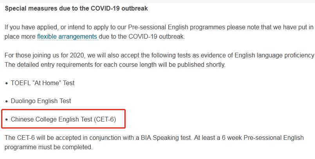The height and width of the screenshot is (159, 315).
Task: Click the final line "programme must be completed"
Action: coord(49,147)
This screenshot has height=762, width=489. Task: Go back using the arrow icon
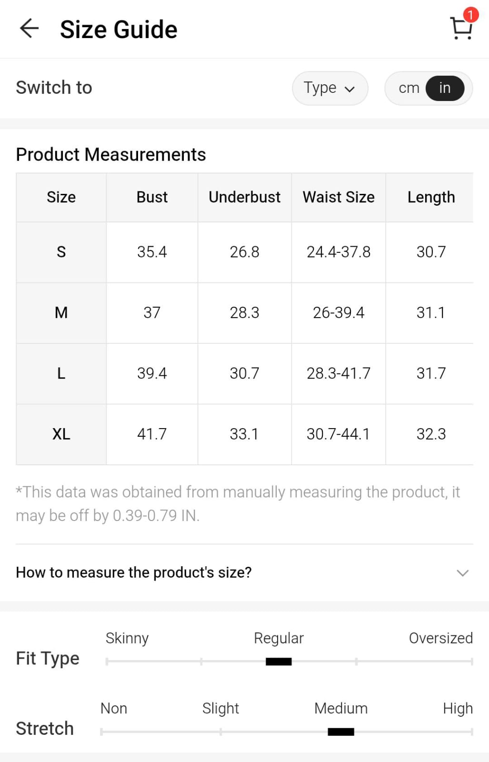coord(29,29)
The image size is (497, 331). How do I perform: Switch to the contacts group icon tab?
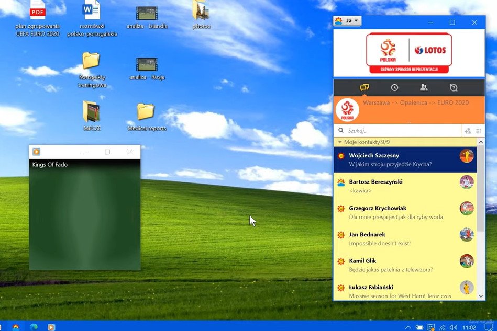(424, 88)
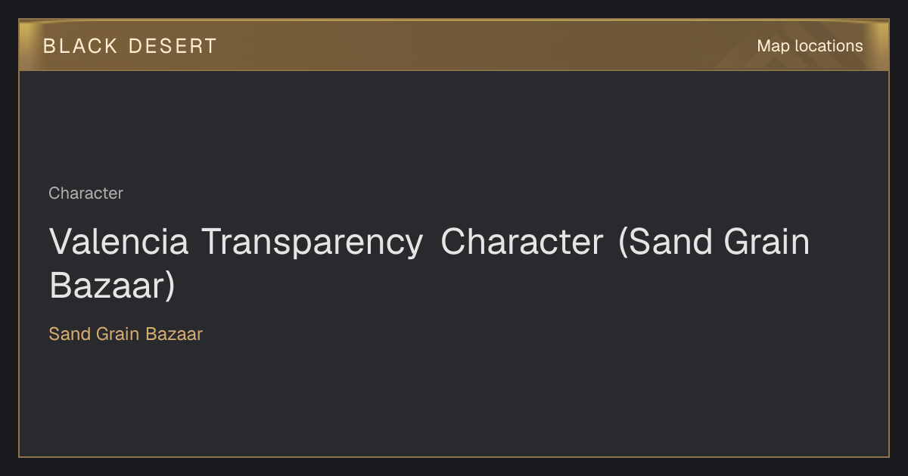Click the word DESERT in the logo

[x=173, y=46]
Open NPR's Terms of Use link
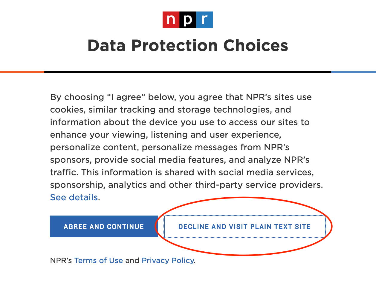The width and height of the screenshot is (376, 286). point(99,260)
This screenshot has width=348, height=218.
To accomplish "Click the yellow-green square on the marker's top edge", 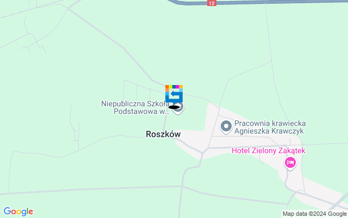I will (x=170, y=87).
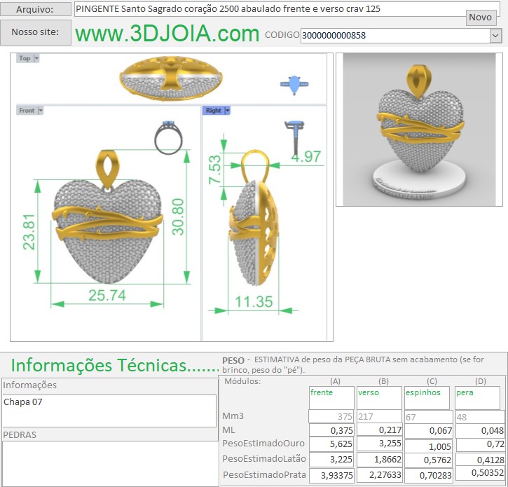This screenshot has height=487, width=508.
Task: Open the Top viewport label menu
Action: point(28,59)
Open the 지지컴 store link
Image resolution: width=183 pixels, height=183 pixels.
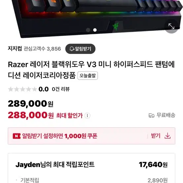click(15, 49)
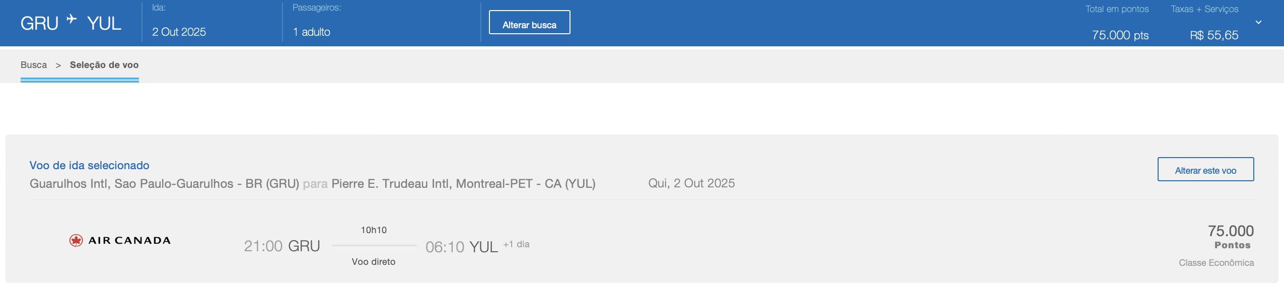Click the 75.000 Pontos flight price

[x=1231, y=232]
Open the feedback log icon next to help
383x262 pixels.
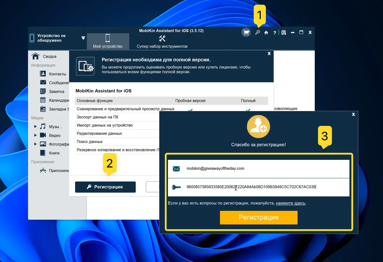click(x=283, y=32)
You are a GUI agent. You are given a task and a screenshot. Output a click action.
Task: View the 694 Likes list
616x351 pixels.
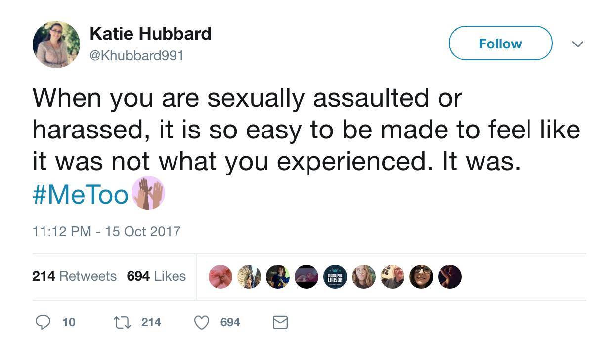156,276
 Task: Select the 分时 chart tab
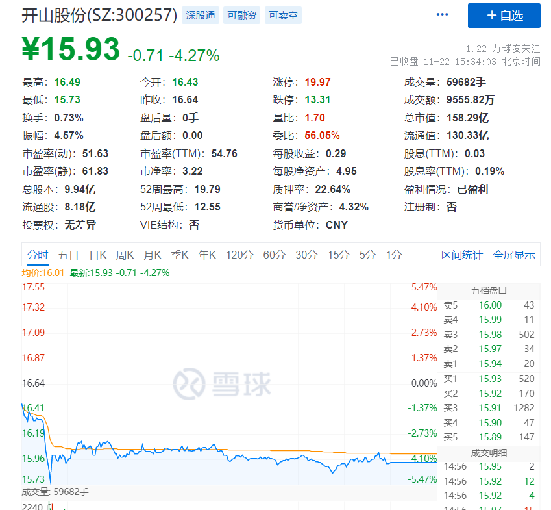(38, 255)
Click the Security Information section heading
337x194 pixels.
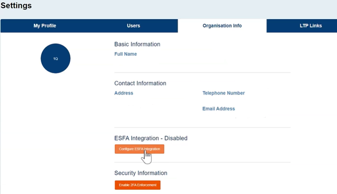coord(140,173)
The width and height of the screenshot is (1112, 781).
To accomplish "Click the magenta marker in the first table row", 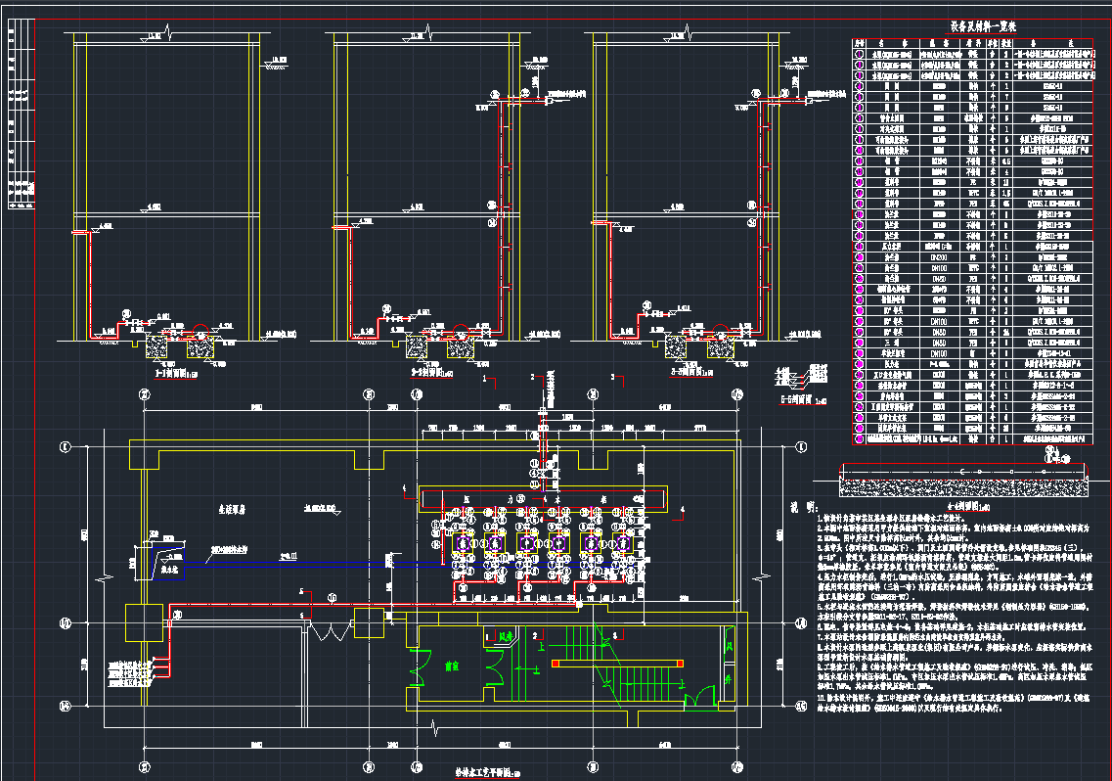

...

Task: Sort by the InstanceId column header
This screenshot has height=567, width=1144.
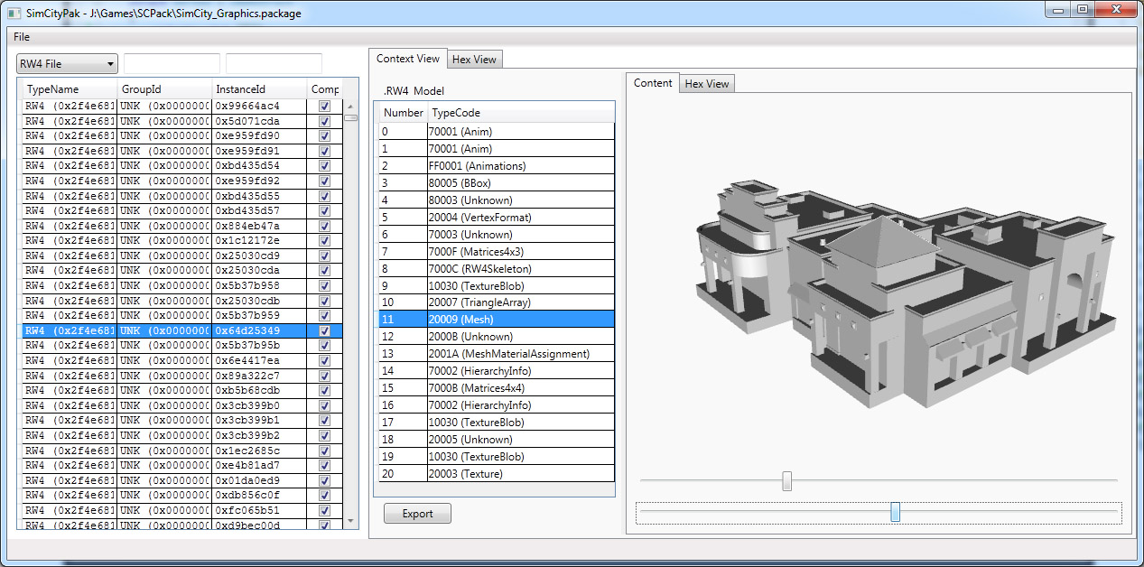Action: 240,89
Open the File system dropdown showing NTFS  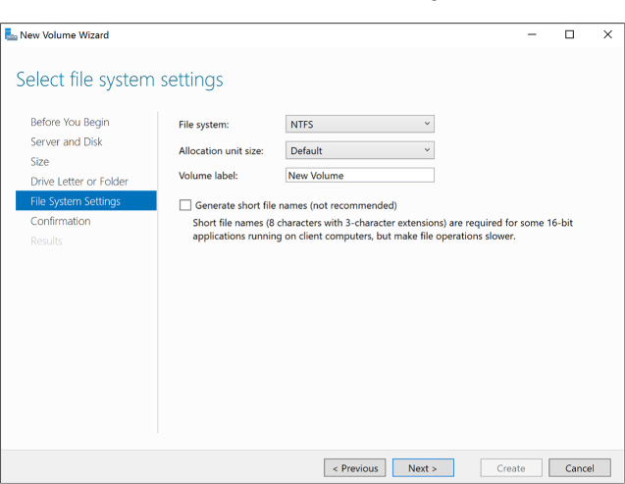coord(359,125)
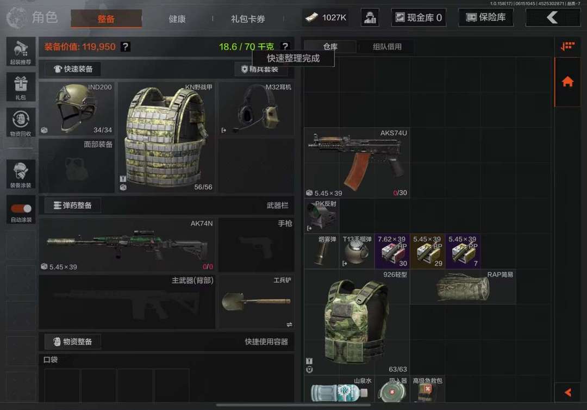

==

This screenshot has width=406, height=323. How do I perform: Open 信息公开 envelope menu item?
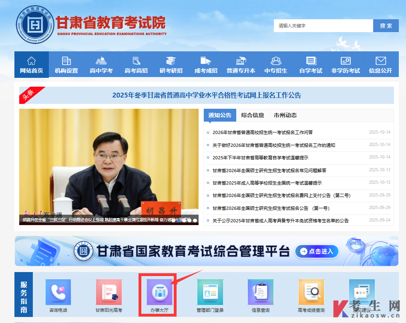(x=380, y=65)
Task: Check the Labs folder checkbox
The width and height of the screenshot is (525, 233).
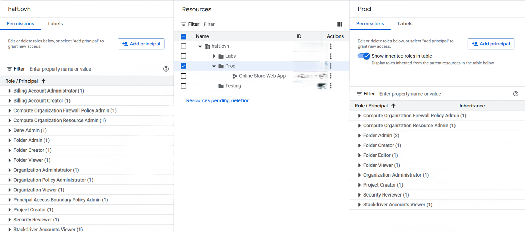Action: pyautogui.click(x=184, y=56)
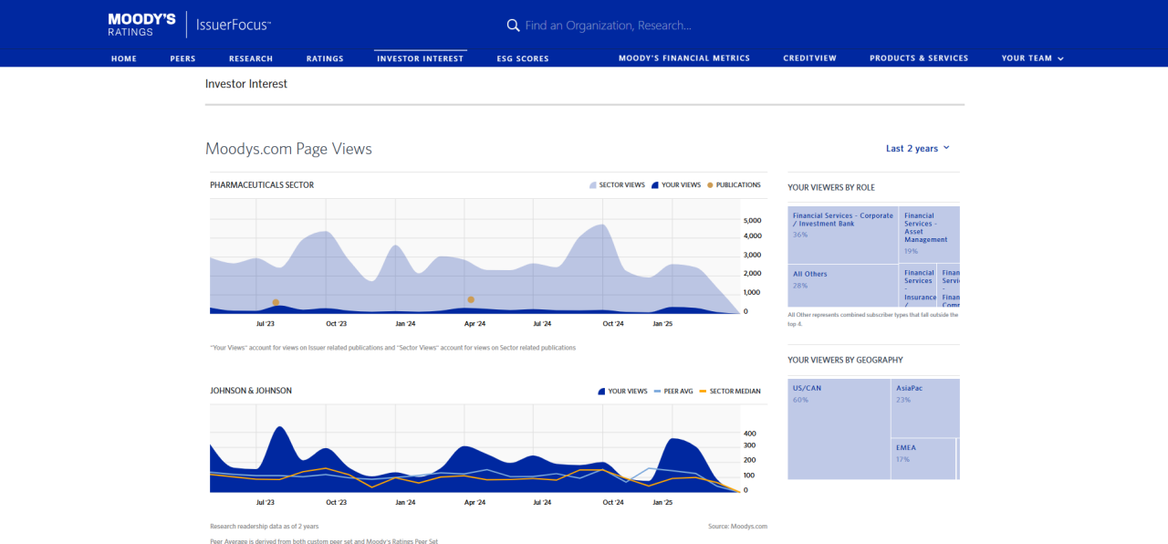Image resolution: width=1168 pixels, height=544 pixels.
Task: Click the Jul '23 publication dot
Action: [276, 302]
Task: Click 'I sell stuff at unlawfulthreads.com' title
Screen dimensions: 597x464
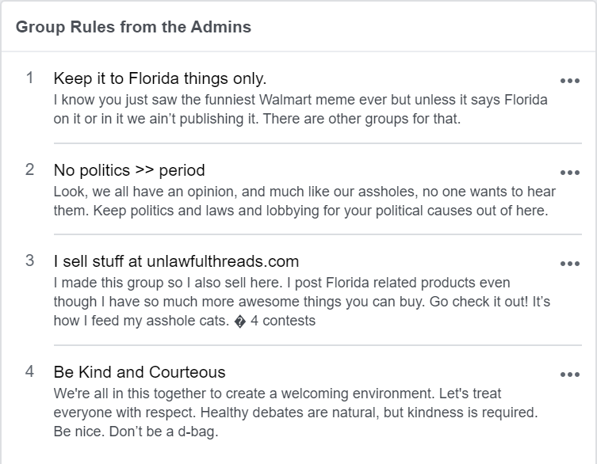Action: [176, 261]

### [Prompt]
From the records above, quote word for word only the lines beginning at the line that has "Task: Select the 分时 chart tab" and stopping after the line that has "the magenta marker". Omit the pictures.

### [Task solution]
 Task: Select the 分时 chart tab
(38, 255)
Click the Security Information section heading
337x194 pixels.
coord(140,173)
The width and height of the screenshot is (1112, 781).
To accomplish "Click the magenta marker in the first table row", 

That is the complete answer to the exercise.